On Thursday 22 March 2018 I will be making a peaceful protest outside the Scottish Parliament, two years to the day that my petition for a Sunshine Act for Scotland was closed. But what is a "Sunshine Act"? And what is the story behind it?
In September 2013 I submitted a petition to the Scottish Parliament urging the Scottish Government to introduce a Sunshine Act for Scotland.
I have worked as a doctor for NHS Scotland for over 25 years and it was his concern that marketing by commercial sector (pharmaceutical industry, device makers, imaging technologies) was routinely part of continuing medical education. Research has conclusively demonstrated that competing financial “conflict of interest” can affect the treatment decisions doctors recommend and that exposure to industry promotional activity can lead to doctors recommending worse treatments for patients.
In the early stages of the petition, when evidence was being gathered, the Cabinet Secretary for Health and Sport wrote to the Scottish Parliament stating: “We can find no record of concerns having been raised with the Scottish Executive or Scottish Government about this issue before contact from Dr Gordon, the petitioner.” [24 Feb 2015] Perhaps inferring that I was being unrealistic in my concerns about a lack of transparency about competing financial interests in NHS Scotland.
A Sunshine Act would make it mandatory for healthcare workers (and hopefully academics and all allied health professionals) to declare fully any payments including payments in kind. The argument that I presented was that a single, searchable, independent register underpinned by statute would ensure transparency, promote scientific integrity, reduce the potential for harm and save money.
Existing Guidance in NHS Scotland (issued by the Scottish Government) has failed for more than 15 years. Other governance bodies, such as the Royal Colleges, have separate systems which also appear to have failed to ensure transparency of financial payments. These overlapping, but ineffective systems of governance duplicate costs and bureaucracy to nobody’s gain
On Thursday 22nd March 2018 I will be standing outside the Scottish Parliament with this banner (see below). This will be a peaceful, one-man protest, two years to the day that his petition for a Sunshine Act was closed. The petition closed on a most positive finding: that the Scottish public, in an official consultation (by the Scottish Health Council) concluded that declarations of competing interests should be mandatory and recorded centrally in an open register.
However it is now two years on and the Scottish Government has provided no update, not a single one, to the Scottish public. This is the reason for my peaceful protest this Thursday
I was hopeful that Scotland’s Chief Medical Officer’s campaign on Realistic Medicine might have encouraged some action before now. You will also be aware that the issue of competing interests has been part of a number of health inquiries such as the Mesh implant scandal, prescribed drug dependence and withdrawal the over-prescribing of antipsychotics to our older generation and the screening for dementia.
Two years on and we have heard nothing about a Sunshine Act from our Government yet other countries introduced this many years ago as they concluded that such transparency was an essential aspect of fully Informed consent. The Scottish public have made it clear that realistic medicine requires a Sunshine Act (or similar legislation).
Let us hope that 2018 will see our Government ensure that realistic medicine brings us sunshine.

*Entries taken from a collection*
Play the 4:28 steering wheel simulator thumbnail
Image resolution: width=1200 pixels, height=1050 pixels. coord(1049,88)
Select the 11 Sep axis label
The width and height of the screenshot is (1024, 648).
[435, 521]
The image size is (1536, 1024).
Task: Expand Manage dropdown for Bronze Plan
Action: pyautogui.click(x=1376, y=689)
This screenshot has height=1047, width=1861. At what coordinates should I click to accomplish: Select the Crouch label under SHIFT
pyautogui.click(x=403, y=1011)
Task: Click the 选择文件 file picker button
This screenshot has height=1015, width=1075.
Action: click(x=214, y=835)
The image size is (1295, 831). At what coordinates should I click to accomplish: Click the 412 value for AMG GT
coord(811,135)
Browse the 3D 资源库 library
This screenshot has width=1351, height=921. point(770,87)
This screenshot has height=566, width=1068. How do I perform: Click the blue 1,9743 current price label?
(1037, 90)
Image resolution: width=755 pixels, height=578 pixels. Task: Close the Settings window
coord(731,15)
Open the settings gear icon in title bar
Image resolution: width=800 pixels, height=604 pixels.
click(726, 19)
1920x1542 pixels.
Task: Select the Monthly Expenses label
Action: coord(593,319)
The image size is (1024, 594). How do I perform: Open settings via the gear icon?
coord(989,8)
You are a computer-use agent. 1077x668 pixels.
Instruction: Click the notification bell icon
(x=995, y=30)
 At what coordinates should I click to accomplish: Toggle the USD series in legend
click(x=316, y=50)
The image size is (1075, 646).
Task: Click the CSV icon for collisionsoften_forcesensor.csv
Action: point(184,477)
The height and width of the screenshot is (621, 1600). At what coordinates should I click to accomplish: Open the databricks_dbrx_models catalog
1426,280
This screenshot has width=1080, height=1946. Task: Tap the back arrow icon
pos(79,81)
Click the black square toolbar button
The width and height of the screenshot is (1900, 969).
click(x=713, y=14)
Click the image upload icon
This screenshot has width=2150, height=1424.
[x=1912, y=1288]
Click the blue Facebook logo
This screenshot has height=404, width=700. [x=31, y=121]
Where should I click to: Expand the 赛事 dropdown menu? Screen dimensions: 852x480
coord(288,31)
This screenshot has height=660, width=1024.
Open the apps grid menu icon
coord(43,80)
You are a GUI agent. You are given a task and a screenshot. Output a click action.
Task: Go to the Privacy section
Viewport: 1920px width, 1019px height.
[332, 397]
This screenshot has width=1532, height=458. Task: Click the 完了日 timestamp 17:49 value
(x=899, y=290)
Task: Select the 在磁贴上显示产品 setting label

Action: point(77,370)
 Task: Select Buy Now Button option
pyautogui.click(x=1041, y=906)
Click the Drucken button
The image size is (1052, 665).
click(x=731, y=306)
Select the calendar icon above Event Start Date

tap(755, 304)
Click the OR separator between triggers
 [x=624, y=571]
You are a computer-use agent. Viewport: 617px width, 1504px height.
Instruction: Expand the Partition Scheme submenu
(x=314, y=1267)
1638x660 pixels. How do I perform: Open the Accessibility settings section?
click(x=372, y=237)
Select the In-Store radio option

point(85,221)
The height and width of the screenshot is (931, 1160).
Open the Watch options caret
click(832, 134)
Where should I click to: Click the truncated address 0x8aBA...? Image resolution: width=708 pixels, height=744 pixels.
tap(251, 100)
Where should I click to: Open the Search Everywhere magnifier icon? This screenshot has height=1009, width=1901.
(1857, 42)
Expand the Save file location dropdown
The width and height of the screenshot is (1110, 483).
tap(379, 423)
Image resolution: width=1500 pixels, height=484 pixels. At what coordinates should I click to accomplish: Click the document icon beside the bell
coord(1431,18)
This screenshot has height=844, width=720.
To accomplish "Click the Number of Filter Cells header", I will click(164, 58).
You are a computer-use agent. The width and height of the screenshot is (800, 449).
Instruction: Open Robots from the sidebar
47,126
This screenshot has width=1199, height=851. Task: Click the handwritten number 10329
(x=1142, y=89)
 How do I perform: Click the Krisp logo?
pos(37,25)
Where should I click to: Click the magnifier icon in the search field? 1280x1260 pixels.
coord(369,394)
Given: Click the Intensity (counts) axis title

*EXERCISE INSTRUCTIONS*
1. Update the text about the Sunshine Act petition between "However it is" and "screening for dementia.", inclusive, changing "Scottish Government" to "Scottish Executive".
2. In the text about the Sunshine Act petition, which body carried out the official consultation of the Scottish public?

*RESPONSES TO THE TASKS*
1.
However it is now two years on and the Scottish Executive has provided no update, not a single one, to the Scottish public. This is the reason for my peaceful protest this Thursday
I was hopeful that Scotland’s Chief Medical Officer’s campaign on Realistic Medicine might have encouraged some action before now. You will also be aware that the issue of competing interests has been part of a number of health inquiries such as the Mesh implant scandal, prescribed drug dependence and withdrawal the over-prescribing of antipsychotics to our older generation and the screening for dementia.

2. The Scottish Health Council.